Sayfa metni
+ + + +
Uludağ Üniversitesi Psikiyatri Ana Bilim Dalı başkanı Prof. Dr. Selçuk Kırlı, akademik kariyerinin yanı sıra sivil toplum kuruluşlarındaki faaliyetleri ve çeşitli alanlarda yaptığı araştırmalar, yenilikçi düşünce arayışlarıyla dikkat çekiyor.
Paranın insan yaşamındaki önemi tartışılmaz. Madeni para ilk olarak MÖ 7. Yüzyılda Anadolu’da basıldı. Öncesinde deniz kabuğundan kıymetli metallere dek çeşitli mallar değişim aracıydı. Para, 2700 yıldan bu yana toplumları yansıtan simgeleri taşıdı üstünde.
Özgün araştırmalarıyla dikkat çeken Prof. Dr. Selçuk Kırlı ile, çok sıra dışı bir alanda, antik sikkeler üzerinden tarihin sisli perdesini aralayarak geçmişten günümüze sembollerden liderliğe uzanan bir hat üzerinde oldukça farklı bir söyleşi gerçekleştirdik.
Kendi tabiriyle “Antik sikkeler ve bunların geniş grup aidiyeti açısından anlamları”nı sorguladık. Antik sikkeler düzleminde gelişen bu söyleşiyi biz çok beğendik, umarız siz de beğenirsiniz.
-Sayın Selçuk Kırlı, antik sikkeler üzerindeki semboller bu günkü metal paralardakilerle benzer anlamda mıdır?
Antik döneme ait sikkerde bulunan semboller aslında bu günün madeni paralarında bulunanlara benzerler. Bu gün olduğu gibi o dönemdeki sikkerin de ön ve arka yüzlerinde kendilerini darp eden toplulukları simgeleyen semboller bulunur. Sikkeler o dönem için ticari ilişki alanlarında yayıldıkları ve bir anlamda kullanıldıkları alanlarda sikkeyi darp edenlerin egemenliklerini de temsil ettikleri için o dönemin sosyal gelişmeleri açısından önemli bilgiler edinebilecek materyallerdir. Metal olmaları nedeniyle bu günlere kadar ulaşmış olmaları da büyük avantajdır.
Antik sikkeler üzerindeki sembollerin toplumları inançları veya oluşma felsefeleriyle ilgisi var mıdır?
Daha erken döneme ait olmaları ve sembolizasyonlar anlamında zenginlikleri nedeniyle arkaik (MÖ. 7.-6. Yüzyıl), klasik (MÖ. 5.-4. Yüzyıl) ve Helenistik (MÖ. 4.-1. Yüzyıl) sikkelerinden örnekler vererek açıklamaya çalışayım;
Elektron, Arkaik Dönem, MÖ VII.-VI. Yüzyıl, 13 mm /Aslan başı, sağ, üstte yıldız (Sart)
Elektron, Klasik Dönem, MÖ: V. Yüzyıl, 10 mm / Korinth Miğferli Athena Phokaia (Foça)
Elektron, Klasik Dönem, MÖ: V. Yüzyıl, 10,5 mm / Demeter başı, başak çelenkli, sola Phokaia (Foça)
+ + + +
Yapılacak iş
Antik sikkeler söyleşisinde "Daha erken döneme" ifadesiyle başlayıp "Athena Phokaia (Foça)" ifadesine kadar süren bölümü kelimesi kelimesine kopyalayın.

Sağlanan veriler
+ + + +
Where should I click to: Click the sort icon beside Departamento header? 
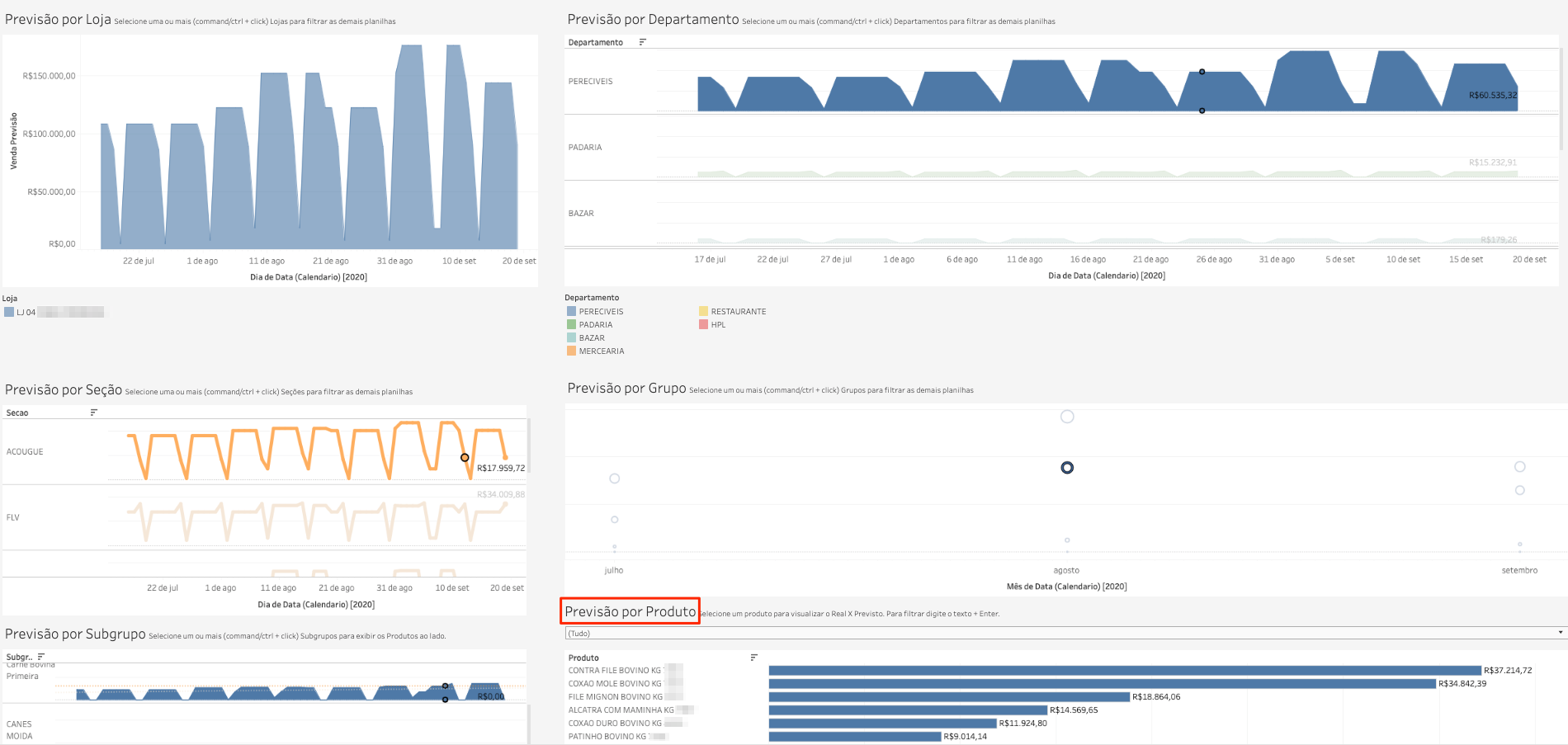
+ + + +
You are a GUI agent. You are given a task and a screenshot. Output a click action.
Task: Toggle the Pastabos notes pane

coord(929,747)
+ + + +
Alıştırmanın çözümü
Daha erken döneme ait olmaları ve sembolizasyonlar anlamında zenginlikleri nedeniyle arkaik (MÖ. 7.-6. Yüzyıl), klasik (MÖ. 5.-4. Yüzyıl) ve Helenistik (MÖ. 4.-1. Yüzyıl) sikkelerinden örnekler vererek açıklamaya çalışayım;
Elektron, Arkaik Dönem, MÖ VII.-VI. Yüzyıl, 13 mm /Aslan başı, sağ, üstte yıldız (Sart)
Elektron, Klasik Dönem, MÖ: V. Yüzyıl, 10 mm / Korinth Miğferli Athena Phokaia (Foça)